Not sure if it's related to what the OP meant, but I can see 5 failed login attempts from different IP addresses over the past 48 hours (and pretty much none before that).
Why does this page mean GitHub is experiencing security issues?
I didn't know this page existed. Its pretty handy, though I don't like how it shows failed logins. 6 attempts in the past 24 hours unnerves me. Probably trying my email and my use-all password from vBulletin or one of the numerous other sites which have been broken into.
It's showing a page of security history. That doesn't mean there is a problem with security.
It's just for the curious ones, or the paranoid ones, or those that surf around on suspicious networks or committed something last night and can't remember it at all.
Github users frequently have public email addresses or email addresses on their commits. It is also reasonable to try to match $foo@domain.com with the username $foo.
6 hours ago user.failed_login: Originated from 190.237.42.139
12 hours ago user.failed_login: Originated from 186.91.131.199
16 hours ago user.failed_login: Originated from 91.226.79.82
a day ago user.failed_login: Originated from 184.22.105.99
a day ago user.failed_login: Originated from 190.205.97.211
2 days ago user.failed_login: Originated from 189.43.19.210
Strangely, I use a unique email for github, like I do with most sites that allow attaching "+comment" to the localpart of email addresses. Are attackers really this sophisticated, or where did they get the list?
Edit: Nevermind, I guess github allows authenticating with a username, in addition to the email.
I count five failed attempts within two days (190.39.254.6, 201.209.39.192, 85.152.192.118 ,186.88.197.41, 190.200.20.207). Good to know the password -that I almost manage to forget- is strong enough.
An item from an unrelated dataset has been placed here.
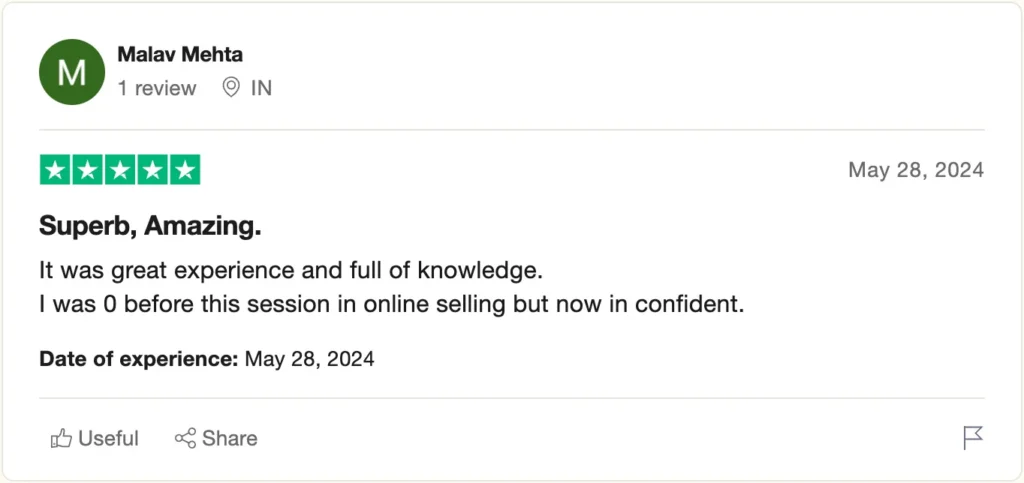Click the "online selling" review text line
This screenshot has width=1024, height=483.
coord(391,304)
That's only useful if they plan to use location algorithms like banks to detect possible fraud login's. For example banks do basic location tracking to detect fraud, if you mostly shop in New York in a specific area and they suddenly detect a purchase in Canada your bank should block it, I know my bank does and they'll call me within 20 minutes to confirm it was me (enough time for me to call them and authorize it or if I switch to another card, quick enough for me to tell them I'm in Canada for the week.)
That's a security risk in and of itself. Suppose someone has an account named 'bobs'. For whatever reason, they don't notice that they mistyped and put in 'bob' instead. They try a couple times with their correct password, and now the 'bob' user has in their logs someone else's valid password. Said user could then set up very minimal bits of automation to discover, and break in, to that account.
For one, because if someone does find a hole that gives them access to Github data, they'll have all password attempts, which would include typos of the real password. Which is a terrible, terrible thing to store in a hard drive (see Adobe)
For instance (just a quick idea): because if you make a mistake and enter your gmail password instead of your github password, now your gmail password is stored in clear text in their database, opening another can of worms etc.
As anyone who's put an EC2 up without securing it knows, an automated SSH attempt at 'root' will be made within a few hours of it coming online.